Spring Batch is used for a number of processing jobs. It’s quite robust, easy to configure and executes fairly well. One of the common tasks it is used for is parsing CSV files. But lets face it, how often do you get CSV files that are well structured and follow RFC4180? CSV files come in all form and shapes… and some of them are syntactically incorrect. You still have to deal with them. In this little blog we will look at three samples:
Sample 1 (simple1.csv):

"John", "Doe", "where ever he lives"
"John", "Doe", "where ever she lives around the corner"

Very simple and straight forward CSV. Its should be easy to parse.
Sample 2 (simple2.csv)::

"John", "Doe", "where ever he lives"
"John", "Doe", "where ever she lives
around the corner"

Now here we have a small issue: a line break with a quoted value. The assumption is that the file reader should continue reading past the line break and continue to the next line.
Sample 3 (simple3.csv):

"John", "Doe", "where ever he lives"
"John", "Doe", "where ever she ""lives around" the corner"

This sample has a serious issue, which actually violates RFC4180. The single double quote ” after ‘around’ breaks the CSV file. Of course you can always go to the provider of the data and ask him to change the CSV file. Well, good luck. I doubt that will happen.
Now lets take a look at some Spring Batch job configurations to read these files.

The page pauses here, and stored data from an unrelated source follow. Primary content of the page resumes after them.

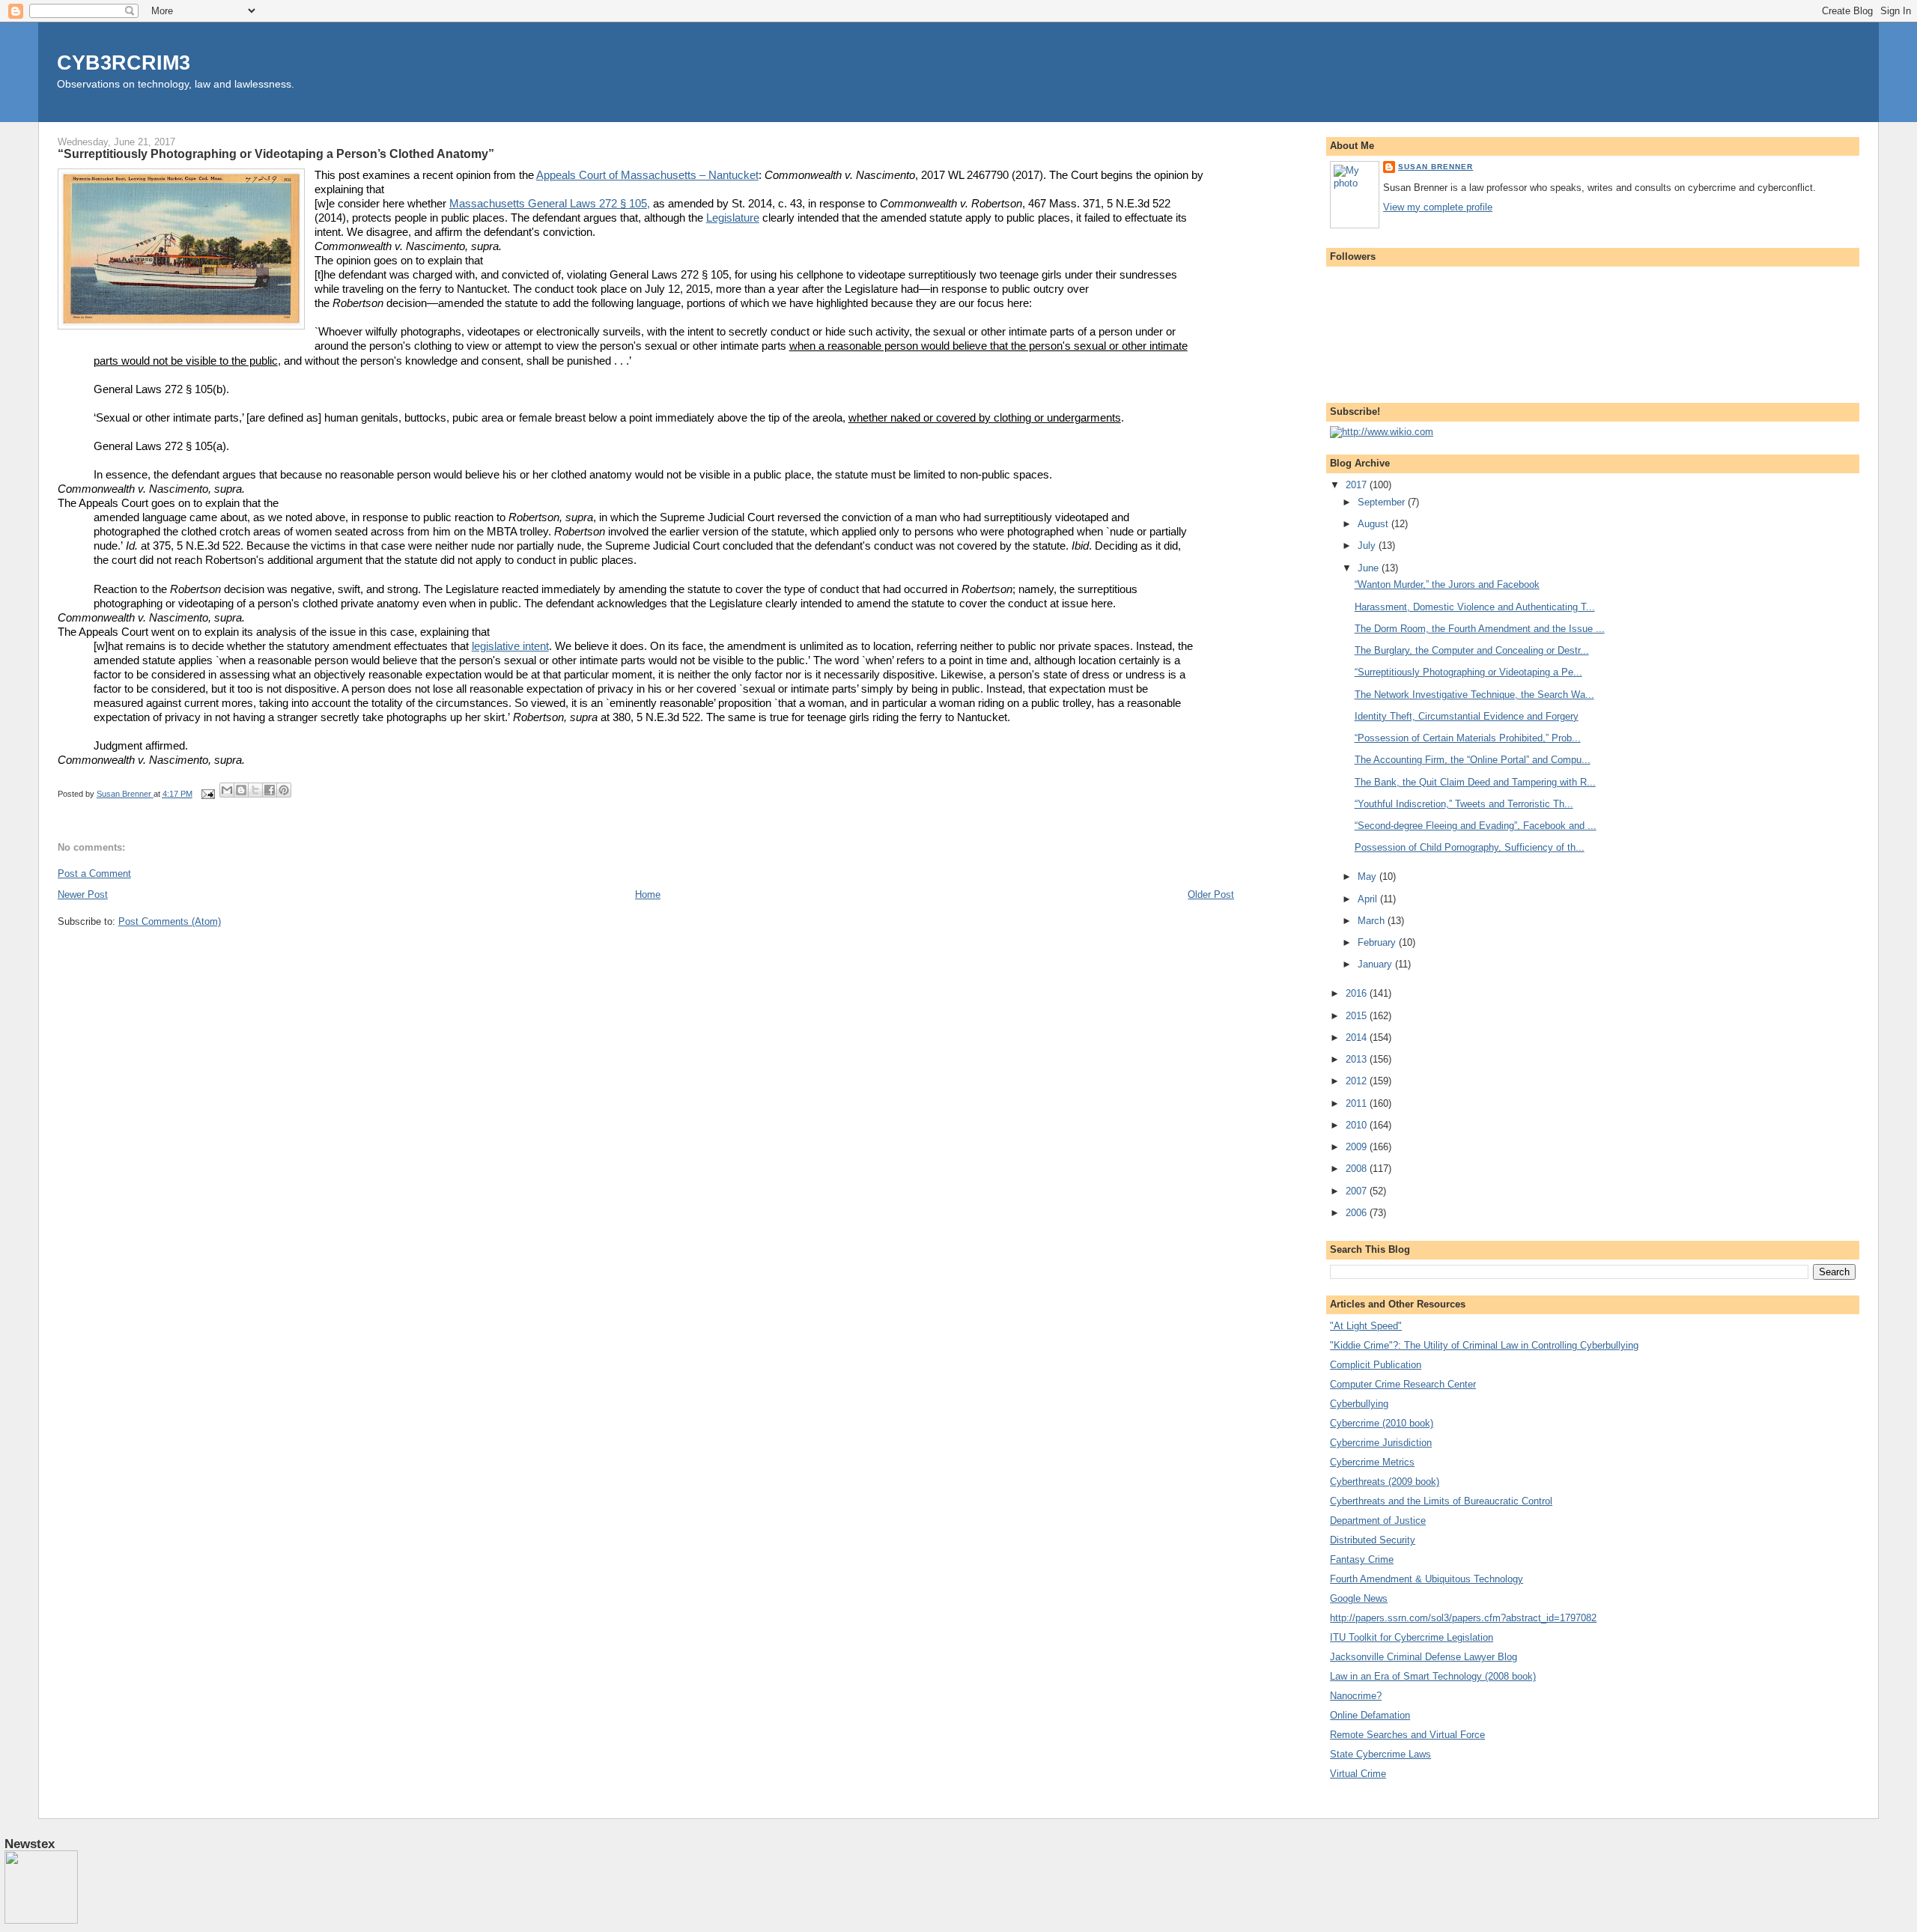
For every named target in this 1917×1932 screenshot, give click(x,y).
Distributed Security (1372, 1540)
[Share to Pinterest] (283, 790)
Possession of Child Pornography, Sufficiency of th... (1470, 847)
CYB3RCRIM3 (123, 62)
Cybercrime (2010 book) (1381, 1423)
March (1373, 920)
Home (647, 894)
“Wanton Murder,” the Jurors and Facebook (1447, 584)
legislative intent (510, 646)
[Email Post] (208, 793)
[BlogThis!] (241, 790)
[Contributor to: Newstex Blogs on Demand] (41, 1920)
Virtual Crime (1358, 1773)
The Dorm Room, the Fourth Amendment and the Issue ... (1480, 628)
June (1370, 568)
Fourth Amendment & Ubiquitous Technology (1426, 1579)
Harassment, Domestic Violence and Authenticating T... (1475, 607)
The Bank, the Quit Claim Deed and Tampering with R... (1475, 782)
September (1383, 502)
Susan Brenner (1435, 166)
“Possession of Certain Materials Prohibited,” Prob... (1468, 738)
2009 (1358, 1146)
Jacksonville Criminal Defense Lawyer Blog (1423, 1656)
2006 (1358, 1212)
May (1368, 876)
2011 (1358, 1103)
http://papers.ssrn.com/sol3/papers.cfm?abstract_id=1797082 (1463, 1617)
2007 (1358, 1191)
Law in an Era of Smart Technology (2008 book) (1433, 1676)
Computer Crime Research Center (1403, 1384)
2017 (1358, 484)
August (1374, 523)
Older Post (1211, 894)
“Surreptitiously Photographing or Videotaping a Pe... (1468, 672)
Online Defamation (1370, 1715)
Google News (1359, 1598)
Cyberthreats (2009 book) (1384, 1481)
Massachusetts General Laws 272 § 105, (549, 204)
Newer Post (83, 894)
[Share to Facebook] (269, 790)
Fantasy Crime (1362, 1559)
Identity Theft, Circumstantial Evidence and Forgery (1467, 716)
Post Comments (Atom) (169, 921)
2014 (1358, 1037)
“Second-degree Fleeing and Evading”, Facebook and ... (1476, 825)
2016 (1358, 993)
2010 (1358, 1125)
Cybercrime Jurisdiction (1381, 1442)
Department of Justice (1378, 1520)
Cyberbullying (1359, 1403)
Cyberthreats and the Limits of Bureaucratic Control (1441, 1501)
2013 (1358, 1059)
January (1376, 964)
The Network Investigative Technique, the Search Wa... (1474, 694)
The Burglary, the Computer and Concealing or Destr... (1472, 650)
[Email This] (226, 790)
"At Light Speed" (1366, 1325)
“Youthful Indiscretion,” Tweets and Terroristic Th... (1464, 803)
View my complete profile (1437, 207)
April (1369, 899)
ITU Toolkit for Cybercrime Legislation (1411, 1637)
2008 (1358, 1168)
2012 (1358, 1081)
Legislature (732, 218)
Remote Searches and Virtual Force (1407, 1734)
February (1378, 942)
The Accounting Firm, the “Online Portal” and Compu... (1473, 759)
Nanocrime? (1356, 1695)
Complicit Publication (1375, 1364)
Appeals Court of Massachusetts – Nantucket (647, 175)
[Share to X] (255, 790)
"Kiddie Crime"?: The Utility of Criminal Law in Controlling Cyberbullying (1484, 1345)
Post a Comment (94, 873)
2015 (1358, 1015)
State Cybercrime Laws (1380, 1754)
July (1368, 545)
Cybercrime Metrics (1372, 1462)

The Simple FlatFileItemReader

The job definition is very simple. You can pull it straight from any Spring Batch example or book. This will work with simple.csv.

<batch:job id="csv-demo">
  <batch:step id="csv-step">
    <batch:tasklet>
      <batch:chunk reader="csvFileDefaultItemReader" writer="logItemWriter" commit-interval="10"/>
    </batch:tasklet>
  </batch:step>
</batch:job>
<bean id="csvFileDefaultItemReader" class="org.springframework.batch.item.file.FlatFileItemReader">
  <!-- Read a csv file -->
  <property name="resource" value="classpath:csv/simple.csv" />
  <property name="lineMapper">
    <bean class="org.springframework.batch.item.file.mapping.DefaultLineMapper">
      <property name="lineTokenizer">
        <bean class="org.springframework.batch.item.file.transform.DelimitedLineTokenizer">
          <property name="delimiter" value=","/>
          <property name="quoteCharacter" value="&quot;"/>
        </bean>
      </property>
      <property name="fieldSetMapper">
        <bean class="org.springframework.batch.item.file.mapping.PassThroughFieldSetMapper" />
      </property>
    </bean>
  </property>
</bean>

The application parses everything correctly and displays the data.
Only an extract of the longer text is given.